Our trial has some limitations that merit discussion. Because it was not possible to blind the participants in this pilot trial (nor in the main trial), both groups were fully informed of the main trial's hypothesis/research question: Does increased hydration reduce progression of CKD? To counteract any potential contamination of our control group being informed about the trial's objectives and potential benefit, we coached controls to not increase their hydration beyond normal intake or thirst. One explanation for the high refusal rate in this pilot phase is that the participants were asked to collect a total of three 24 h urine samples: one every 2 weeks. However, despite this onerous task, only one patient withdrew from the study after a flare-up of Crohn's disease. Although neither participants nor assessors were blinded, our primary outcome of change in 24 h urine volume is an objective laboratory measure and therefore less subject to self-report or assessor bias, and 24 h urine creatinine concentrations remained within 10% of baseline values for the hydration and control groups. We acknowledge that a 24 h urine collection may not accurately capture a long-term fluid intake; however, because our primary outcome required participants to collect several 24 h urine collections in a short period of time, we did not wish to increase respondent burden by requiring a detailed dietary history as well. Nonetheless, we observed a strong (r=0.84), statistically significant correlation between self-reported fluid intake from a 3-day diet record and 24 h urine output. As well, despite the small sample size of this pilot trial, the between-group difference in 24 h urine volumes was statistically significant over follow-up.
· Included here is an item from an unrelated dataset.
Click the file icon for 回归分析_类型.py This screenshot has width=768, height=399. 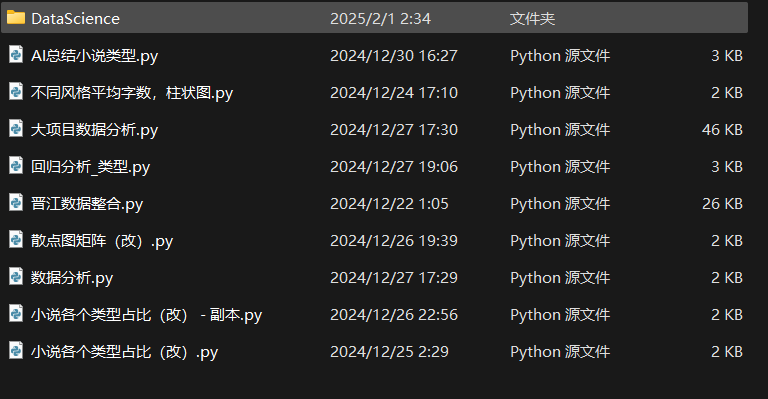16,165
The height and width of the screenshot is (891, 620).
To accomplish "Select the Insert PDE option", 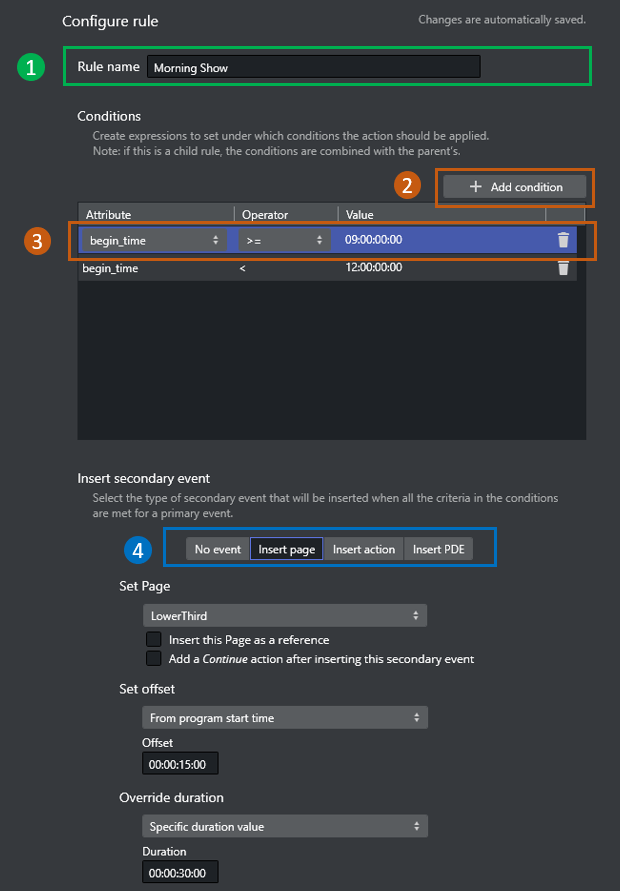I will tap(439, 549).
Our study demonstrates that increased water intake for 6 weeks in patients with CKD is feasible and safe with no negative impact on quality of life; however, with only 18 patients randomised to the hydration regimen, long-term safety and generalisability are less clear. These are inevitable weaknesses of a pilot study, and we will be monitoring these variables closely in our 12-month randomised controlled trial. We will randomise 700 adults with CKD to the hydration regimen described here, or a control group (1:1). In the main trial, three 24 h urine collections will be separated over 12 months. We will measure participants’ eGFR every 3 months for 12 months, and compare the rate of renal decline between the intervention and control groups. We anticipate that this novel trial will generate important new knowledge about the effect of water intake on kidney function in patients with CKD.
The results of this 6-week pilot study demonstrate that patients with CKD are willing and able to increase water intake by up to 0.7 L/day (in addition to usual consumed beverages, depending on sex and weight) with no safety concerns.
Funding This study was funded by Danone Research and the Programme of Experimental Medicine, Western University, Canada.
Competing interests WFC received speaking honoraria from and a recently initiated randomised controlled trial funded by Danone Research and the Programme of Experimental Medicine, Western University, Canada.
Ethics approval Ethics approval was obtained from the Western University Research Ethics Board for Health Sciences (Board number is 102787) on 16 August 2012 (registered with the US Department of Health and Human Services IRB 00000940). We experienced administrative difficulties with the ClinicalTrials.gov site, which delayed protocol registration until 9 Nov 2012 (NCT 01753466). Although our first patient was consented on 16 Oct, this patient was not randomised until 26 Oct 2012 (after first 24 h urine collection was completed).
Provenance and peer review Not commissioned; externally peer reviewed.